**Given text:**
================================
Actually, there are only 7 x 5 = 35. All possibilities are covered if, from each of the 7 scale notes, we ascend in 5 different ways: in seconds, in thirds, in fourths; and then following these two patterns: second, second, third and third, second, second.

(By the way, this whole analysis is written without regarding what octave a note is in. The technical term for a particular note – say, C – considered without regard for what octave it’s in, is a “pitch class”. So, except when I discuss inversions, my analysis is in terms of pitch classes.)

So anyway, I had this grid of chords.

Or can we call them that? Seven of them are indeed conventional seventh chords, and there are some other common chords in there such as the Maj(add2) “Steely Dan chord”. But most of these structures would be too dissonant to be conventional chords. I think their interest is as melodic source material. I’ll call them “tetrachords” without the implication that these notes should be sounded together.

So we have this grid. But actually I hate when music theory books give grids of algorithmically-derived combinations. How boring. Where’s the meaning?

To try find out, I investigated some of the characteristics of each of my 5 movement types and came up with… another grid, but with more interesting info.

Three of my categories (actually, I call them “types” in the column names of my second table) yield tetrachords with inner symmetry. That means that two of the notes of the tetrachord are exact reflections (inversions) of the other two.
================================
**Material provided:**
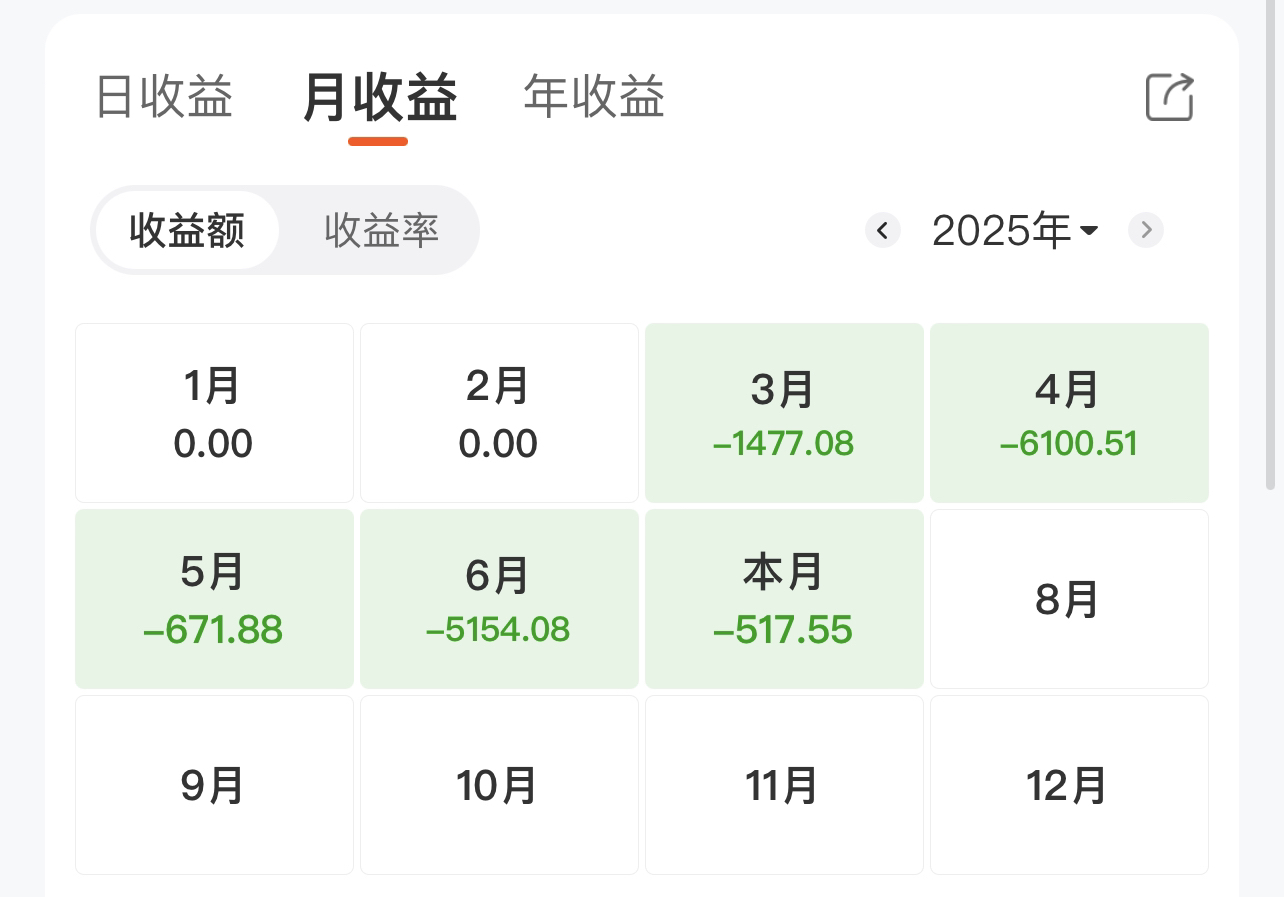The image size is (1284, 897).
Task: Select the 月收益 tab
Action: [x=379, y=99]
================================
**Prompt:**
Do these statements agree with the tetrachord text? Answer yes or no for each and quote the words from the text that decide it. (a) The analysis ignores which octave a note is in. (b) The writer enjoys it when music theory books give grids of algorithmically-derived combinations. (c) Most of the structures in the grid are conventional seventh chords.

**Full answer:**
(a) Yes: "this whole analysis is written without regarding what octave a note is in."
(b) No: "But actually I hate when music theory books give grids of algorithmically-derived combinations."
(c) No: "But most of these structures would be too dissonant to be conventional chords."